--- DATASET EXCERPTS ---

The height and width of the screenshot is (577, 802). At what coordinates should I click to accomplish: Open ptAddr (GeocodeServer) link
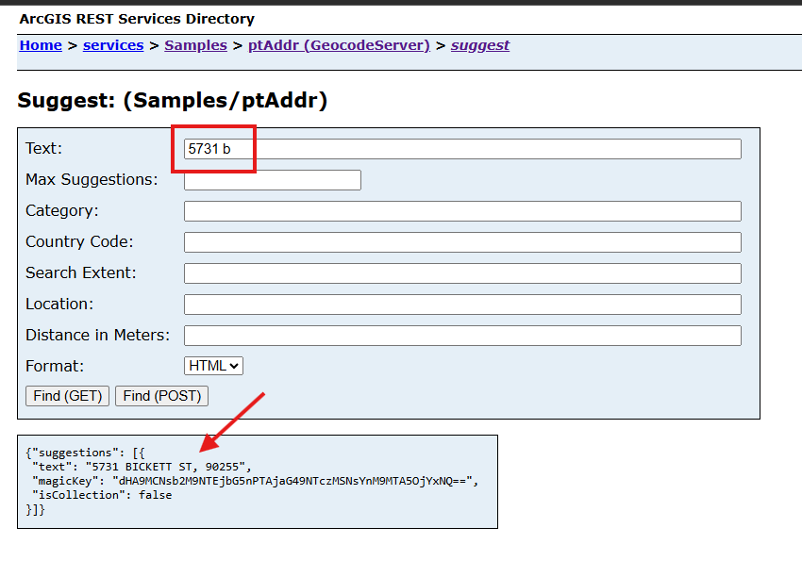(x=339, y=45)
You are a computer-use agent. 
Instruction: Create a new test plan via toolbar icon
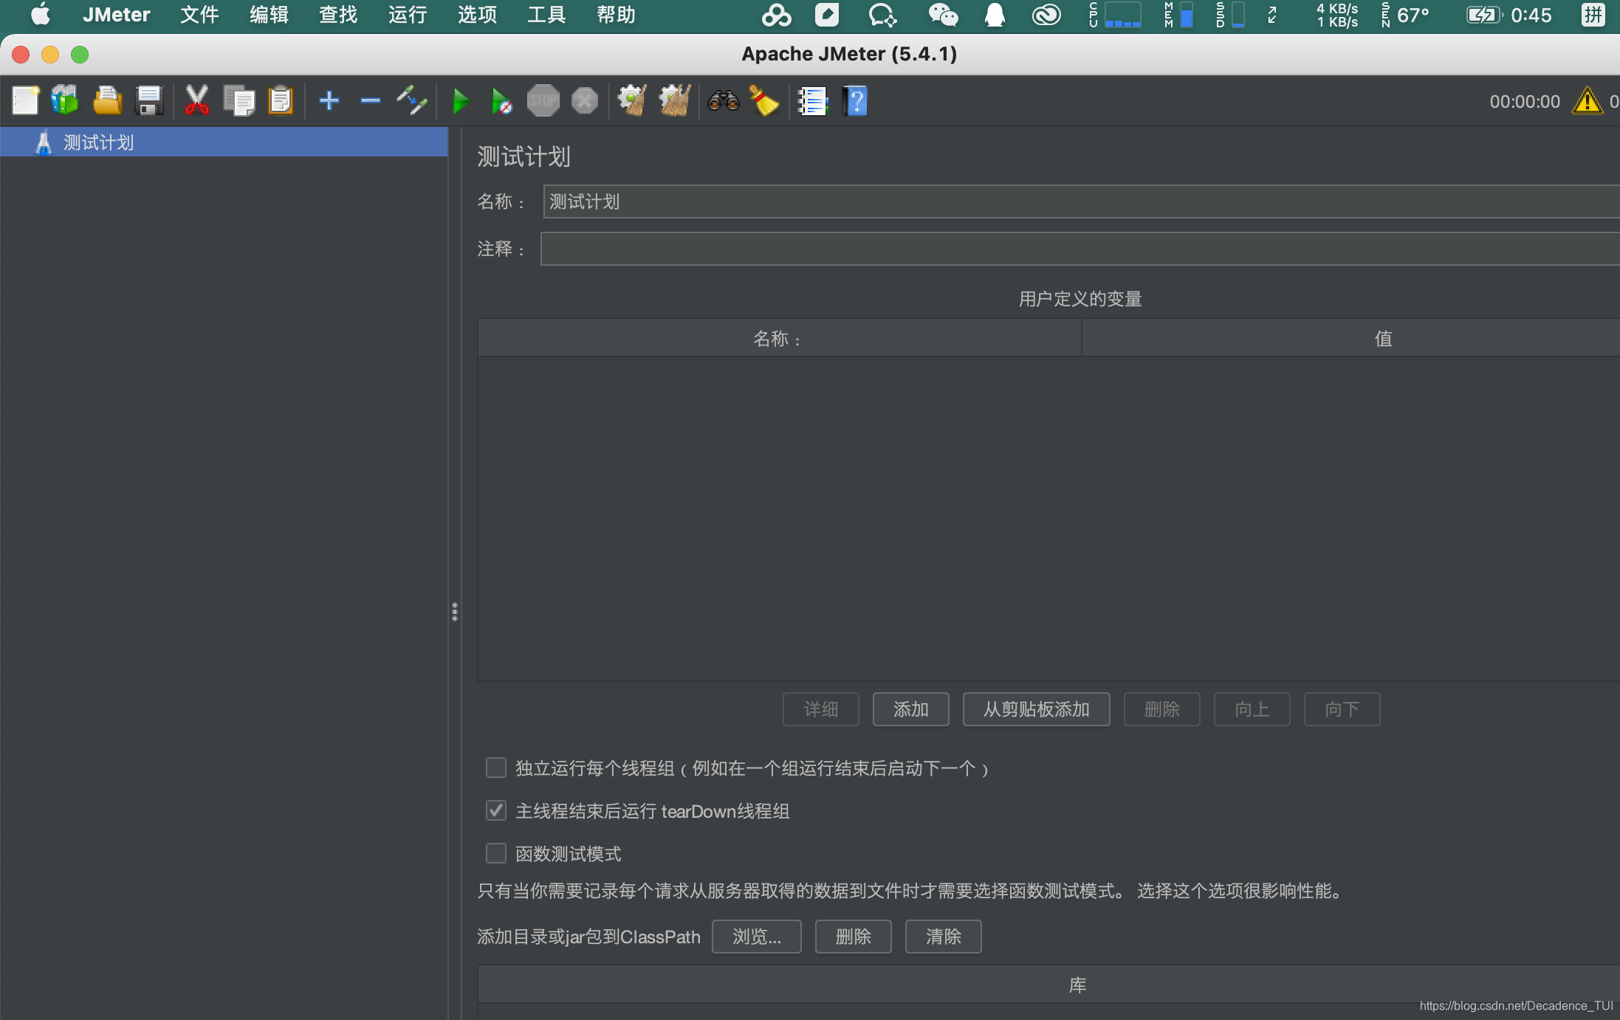click(x=26, y=100)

---

YOUR TASK →
Please write out the lines of the records above word for word, leaving out the pictures.

CORRECT RESPONSE →
The height and width of the screenshot is (577, 802). At what coordinates should I click to accomplish: Open ptAddr (GeocodeServer) link
(x=339, y=45)
You are a computer-use agent. 
Instruction: Create a new test plan via toolbar icon
click(x=26, y=100)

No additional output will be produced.